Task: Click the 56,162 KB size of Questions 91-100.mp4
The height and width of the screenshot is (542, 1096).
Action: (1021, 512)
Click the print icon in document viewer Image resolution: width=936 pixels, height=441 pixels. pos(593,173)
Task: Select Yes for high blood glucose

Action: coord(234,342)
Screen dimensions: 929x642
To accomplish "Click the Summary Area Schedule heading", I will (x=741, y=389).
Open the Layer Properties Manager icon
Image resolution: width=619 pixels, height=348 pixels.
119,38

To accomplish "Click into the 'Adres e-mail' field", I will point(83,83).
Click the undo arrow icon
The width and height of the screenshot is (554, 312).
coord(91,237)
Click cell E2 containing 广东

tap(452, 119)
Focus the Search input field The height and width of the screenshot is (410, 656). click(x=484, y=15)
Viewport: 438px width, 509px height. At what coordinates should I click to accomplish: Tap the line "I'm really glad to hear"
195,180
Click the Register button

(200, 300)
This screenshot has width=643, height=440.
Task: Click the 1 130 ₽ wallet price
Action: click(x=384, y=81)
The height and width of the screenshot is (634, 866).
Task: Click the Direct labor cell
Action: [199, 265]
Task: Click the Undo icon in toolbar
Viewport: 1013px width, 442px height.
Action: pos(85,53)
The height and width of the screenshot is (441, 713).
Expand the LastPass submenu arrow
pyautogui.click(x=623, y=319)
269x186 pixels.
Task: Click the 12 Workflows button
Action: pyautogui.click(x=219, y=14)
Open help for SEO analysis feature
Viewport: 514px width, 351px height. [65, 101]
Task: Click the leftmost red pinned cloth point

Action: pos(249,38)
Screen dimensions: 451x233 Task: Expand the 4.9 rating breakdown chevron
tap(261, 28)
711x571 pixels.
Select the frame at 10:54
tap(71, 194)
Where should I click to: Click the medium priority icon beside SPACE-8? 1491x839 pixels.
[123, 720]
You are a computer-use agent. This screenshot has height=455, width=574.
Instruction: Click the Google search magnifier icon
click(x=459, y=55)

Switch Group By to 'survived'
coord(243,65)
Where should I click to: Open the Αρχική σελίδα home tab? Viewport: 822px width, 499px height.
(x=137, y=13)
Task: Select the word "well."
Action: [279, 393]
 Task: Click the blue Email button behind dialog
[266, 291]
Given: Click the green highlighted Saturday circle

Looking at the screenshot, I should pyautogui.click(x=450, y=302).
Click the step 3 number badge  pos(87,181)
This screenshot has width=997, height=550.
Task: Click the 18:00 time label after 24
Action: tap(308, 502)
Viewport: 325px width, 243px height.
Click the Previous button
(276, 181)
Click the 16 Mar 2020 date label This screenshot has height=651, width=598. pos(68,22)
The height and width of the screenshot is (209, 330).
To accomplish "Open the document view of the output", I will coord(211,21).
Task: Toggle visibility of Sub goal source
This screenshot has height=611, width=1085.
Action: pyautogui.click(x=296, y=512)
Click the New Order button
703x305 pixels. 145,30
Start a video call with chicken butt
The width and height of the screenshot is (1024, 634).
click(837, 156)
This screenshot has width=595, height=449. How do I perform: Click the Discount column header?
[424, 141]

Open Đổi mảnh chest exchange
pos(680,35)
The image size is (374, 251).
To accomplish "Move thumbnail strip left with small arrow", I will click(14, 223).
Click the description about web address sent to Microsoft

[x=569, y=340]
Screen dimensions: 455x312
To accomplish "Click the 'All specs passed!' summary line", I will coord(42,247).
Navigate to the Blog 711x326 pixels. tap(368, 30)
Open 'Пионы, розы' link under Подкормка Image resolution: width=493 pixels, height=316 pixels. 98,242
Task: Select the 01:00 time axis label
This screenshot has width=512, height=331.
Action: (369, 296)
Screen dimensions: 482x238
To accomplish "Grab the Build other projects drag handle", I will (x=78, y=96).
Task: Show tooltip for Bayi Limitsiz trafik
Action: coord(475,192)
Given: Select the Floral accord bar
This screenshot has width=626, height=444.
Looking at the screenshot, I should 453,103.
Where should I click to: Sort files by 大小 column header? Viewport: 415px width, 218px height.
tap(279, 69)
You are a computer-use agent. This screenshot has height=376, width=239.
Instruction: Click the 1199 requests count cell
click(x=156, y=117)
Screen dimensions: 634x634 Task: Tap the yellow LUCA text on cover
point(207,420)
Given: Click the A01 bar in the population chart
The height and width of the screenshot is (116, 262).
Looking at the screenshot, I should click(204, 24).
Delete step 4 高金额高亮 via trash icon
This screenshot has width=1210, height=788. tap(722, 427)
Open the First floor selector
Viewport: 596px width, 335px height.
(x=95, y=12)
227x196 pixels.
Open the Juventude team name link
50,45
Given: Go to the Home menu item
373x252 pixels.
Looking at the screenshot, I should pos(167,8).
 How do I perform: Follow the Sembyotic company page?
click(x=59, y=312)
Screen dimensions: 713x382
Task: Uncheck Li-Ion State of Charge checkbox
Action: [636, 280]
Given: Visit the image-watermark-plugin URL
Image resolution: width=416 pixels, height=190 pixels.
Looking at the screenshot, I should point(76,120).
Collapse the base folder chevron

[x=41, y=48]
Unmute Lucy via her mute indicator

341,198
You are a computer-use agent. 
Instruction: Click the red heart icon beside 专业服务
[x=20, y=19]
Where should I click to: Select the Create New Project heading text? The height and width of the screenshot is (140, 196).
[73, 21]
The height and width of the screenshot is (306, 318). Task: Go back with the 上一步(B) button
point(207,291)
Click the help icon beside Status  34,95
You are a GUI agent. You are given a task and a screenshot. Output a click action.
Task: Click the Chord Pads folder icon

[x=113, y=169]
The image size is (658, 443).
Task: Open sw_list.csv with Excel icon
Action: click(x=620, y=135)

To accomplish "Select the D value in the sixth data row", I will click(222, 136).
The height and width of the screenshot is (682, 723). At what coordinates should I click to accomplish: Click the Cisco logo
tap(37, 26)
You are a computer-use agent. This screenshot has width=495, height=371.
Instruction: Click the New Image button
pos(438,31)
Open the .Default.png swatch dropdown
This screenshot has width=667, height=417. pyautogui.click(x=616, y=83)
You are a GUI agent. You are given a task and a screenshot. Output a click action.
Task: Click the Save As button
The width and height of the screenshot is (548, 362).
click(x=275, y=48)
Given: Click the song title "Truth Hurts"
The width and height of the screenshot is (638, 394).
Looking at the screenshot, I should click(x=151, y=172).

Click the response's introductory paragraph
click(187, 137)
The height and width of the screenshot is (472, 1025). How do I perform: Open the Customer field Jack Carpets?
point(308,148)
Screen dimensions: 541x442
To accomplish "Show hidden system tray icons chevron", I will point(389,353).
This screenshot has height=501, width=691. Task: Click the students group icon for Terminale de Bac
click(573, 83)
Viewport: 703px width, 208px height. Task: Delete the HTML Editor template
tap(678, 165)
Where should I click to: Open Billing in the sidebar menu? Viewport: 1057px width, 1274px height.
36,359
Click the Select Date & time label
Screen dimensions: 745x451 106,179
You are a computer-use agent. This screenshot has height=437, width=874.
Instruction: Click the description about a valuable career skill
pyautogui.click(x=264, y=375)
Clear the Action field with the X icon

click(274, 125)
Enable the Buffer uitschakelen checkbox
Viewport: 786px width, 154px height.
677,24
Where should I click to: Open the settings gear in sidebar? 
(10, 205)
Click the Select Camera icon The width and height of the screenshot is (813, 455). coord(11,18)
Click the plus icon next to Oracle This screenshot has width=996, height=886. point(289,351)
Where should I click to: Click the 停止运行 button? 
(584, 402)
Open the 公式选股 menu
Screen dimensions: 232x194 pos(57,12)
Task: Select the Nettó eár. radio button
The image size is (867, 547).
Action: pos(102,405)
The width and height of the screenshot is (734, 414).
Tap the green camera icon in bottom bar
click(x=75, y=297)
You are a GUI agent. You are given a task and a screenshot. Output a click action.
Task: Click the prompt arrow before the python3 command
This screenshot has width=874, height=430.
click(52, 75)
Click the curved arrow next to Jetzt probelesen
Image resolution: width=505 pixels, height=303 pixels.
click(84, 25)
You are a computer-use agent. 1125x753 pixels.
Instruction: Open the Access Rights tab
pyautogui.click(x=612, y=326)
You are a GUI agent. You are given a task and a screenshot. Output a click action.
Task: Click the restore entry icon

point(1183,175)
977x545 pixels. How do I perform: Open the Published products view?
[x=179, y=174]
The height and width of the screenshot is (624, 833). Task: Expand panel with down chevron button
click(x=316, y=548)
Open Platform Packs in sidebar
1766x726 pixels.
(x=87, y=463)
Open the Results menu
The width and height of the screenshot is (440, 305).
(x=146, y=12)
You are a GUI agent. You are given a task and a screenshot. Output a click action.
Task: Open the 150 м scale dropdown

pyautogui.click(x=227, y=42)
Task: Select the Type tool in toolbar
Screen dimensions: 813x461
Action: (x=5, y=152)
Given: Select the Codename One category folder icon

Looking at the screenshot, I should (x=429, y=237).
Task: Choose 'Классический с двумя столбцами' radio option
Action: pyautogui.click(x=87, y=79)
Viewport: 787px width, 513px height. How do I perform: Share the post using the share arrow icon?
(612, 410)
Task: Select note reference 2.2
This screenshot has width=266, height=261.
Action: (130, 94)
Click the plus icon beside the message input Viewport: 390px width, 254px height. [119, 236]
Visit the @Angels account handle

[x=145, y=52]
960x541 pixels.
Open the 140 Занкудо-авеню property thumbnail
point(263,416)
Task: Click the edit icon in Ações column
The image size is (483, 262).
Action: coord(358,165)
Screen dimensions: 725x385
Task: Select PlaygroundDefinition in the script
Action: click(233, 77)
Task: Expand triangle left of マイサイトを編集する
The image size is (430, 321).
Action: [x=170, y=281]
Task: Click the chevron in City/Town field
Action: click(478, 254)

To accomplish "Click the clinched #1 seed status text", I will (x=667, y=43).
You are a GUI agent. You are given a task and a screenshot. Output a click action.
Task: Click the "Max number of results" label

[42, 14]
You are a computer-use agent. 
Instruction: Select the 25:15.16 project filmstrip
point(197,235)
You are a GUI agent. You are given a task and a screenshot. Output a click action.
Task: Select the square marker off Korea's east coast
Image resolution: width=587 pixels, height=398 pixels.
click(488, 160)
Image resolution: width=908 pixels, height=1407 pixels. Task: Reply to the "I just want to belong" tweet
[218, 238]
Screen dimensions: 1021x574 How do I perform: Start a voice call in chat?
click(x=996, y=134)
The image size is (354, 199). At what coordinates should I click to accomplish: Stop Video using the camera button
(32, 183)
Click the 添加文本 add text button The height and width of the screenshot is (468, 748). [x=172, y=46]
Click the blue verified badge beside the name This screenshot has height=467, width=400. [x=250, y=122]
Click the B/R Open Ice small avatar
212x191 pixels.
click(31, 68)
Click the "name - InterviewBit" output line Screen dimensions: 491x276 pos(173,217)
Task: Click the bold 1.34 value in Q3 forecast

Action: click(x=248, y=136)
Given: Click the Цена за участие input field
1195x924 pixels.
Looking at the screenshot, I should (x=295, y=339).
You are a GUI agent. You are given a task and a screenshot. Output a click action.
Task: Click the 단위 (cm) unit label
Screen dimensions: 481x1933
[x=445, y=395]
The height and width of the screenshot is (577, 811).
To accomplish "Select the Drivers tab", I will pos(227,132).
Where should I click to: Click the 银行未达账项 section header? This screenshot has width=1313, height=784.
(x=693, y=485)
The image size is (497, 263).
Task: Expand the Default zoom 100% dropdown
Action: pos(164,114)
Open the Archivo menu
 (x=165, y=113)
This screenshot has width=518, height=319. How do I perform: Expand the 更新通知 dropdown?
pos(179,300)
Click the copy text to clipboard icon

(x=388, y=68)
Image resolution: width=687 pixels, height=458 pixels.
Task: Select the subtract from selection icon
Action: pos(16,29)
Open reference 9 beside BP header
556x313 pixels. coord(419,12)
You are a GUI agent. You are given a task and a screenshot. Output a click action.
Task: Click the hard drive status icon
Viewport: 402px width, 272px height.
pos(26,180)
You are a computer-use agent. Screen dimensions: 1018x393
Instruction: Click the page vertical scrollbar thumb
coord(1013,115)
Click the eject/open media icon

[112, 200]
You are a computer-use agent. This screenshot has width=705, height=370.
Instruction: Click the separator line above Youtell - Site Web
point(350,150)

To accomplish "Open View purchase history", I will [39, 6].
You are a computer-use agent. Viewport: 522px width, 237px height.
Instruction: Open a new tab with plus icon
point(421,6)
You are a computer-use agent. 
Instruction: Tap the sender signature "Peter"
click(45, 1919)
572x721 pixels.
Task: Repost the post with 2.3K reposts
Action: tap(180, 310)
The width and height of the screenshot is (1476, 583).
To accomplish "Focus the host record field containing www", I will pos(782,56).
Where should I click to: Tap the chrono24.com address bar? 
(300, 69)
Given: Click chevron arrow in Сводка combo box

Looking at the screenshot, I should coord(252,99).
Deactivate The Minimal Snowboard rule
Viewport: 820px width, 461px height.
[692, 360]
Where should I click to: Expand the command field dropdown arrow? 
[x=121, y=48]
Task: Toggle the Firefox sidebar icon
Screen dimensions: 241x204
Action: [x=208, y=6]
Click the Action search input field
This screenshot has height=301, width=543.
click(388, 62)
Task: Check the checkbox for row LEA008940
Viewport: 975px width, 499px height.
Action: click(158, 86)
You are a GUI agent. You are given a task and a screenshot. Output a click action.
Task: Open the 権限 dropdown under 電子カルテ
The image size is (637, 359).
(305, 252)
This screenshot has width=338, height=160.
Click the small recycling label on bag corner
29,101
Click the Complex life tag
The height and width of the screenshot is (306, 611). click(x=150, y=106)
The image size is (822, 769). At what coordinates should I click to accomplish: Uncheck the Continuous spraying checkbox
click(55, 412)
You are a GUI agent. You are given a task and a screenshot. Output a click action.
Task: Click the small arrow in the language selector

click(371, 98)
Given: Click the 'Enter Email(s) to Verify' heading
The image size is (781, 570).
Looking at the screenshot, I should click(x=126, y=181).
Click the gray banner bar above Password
******
→ **Work task**
The answer must be every line from the entries above that holds the string "Toggle".

→ **Your response**
Task: Toggle visibility of Sub goal source
Task: Toggle the Firefox sidebar icon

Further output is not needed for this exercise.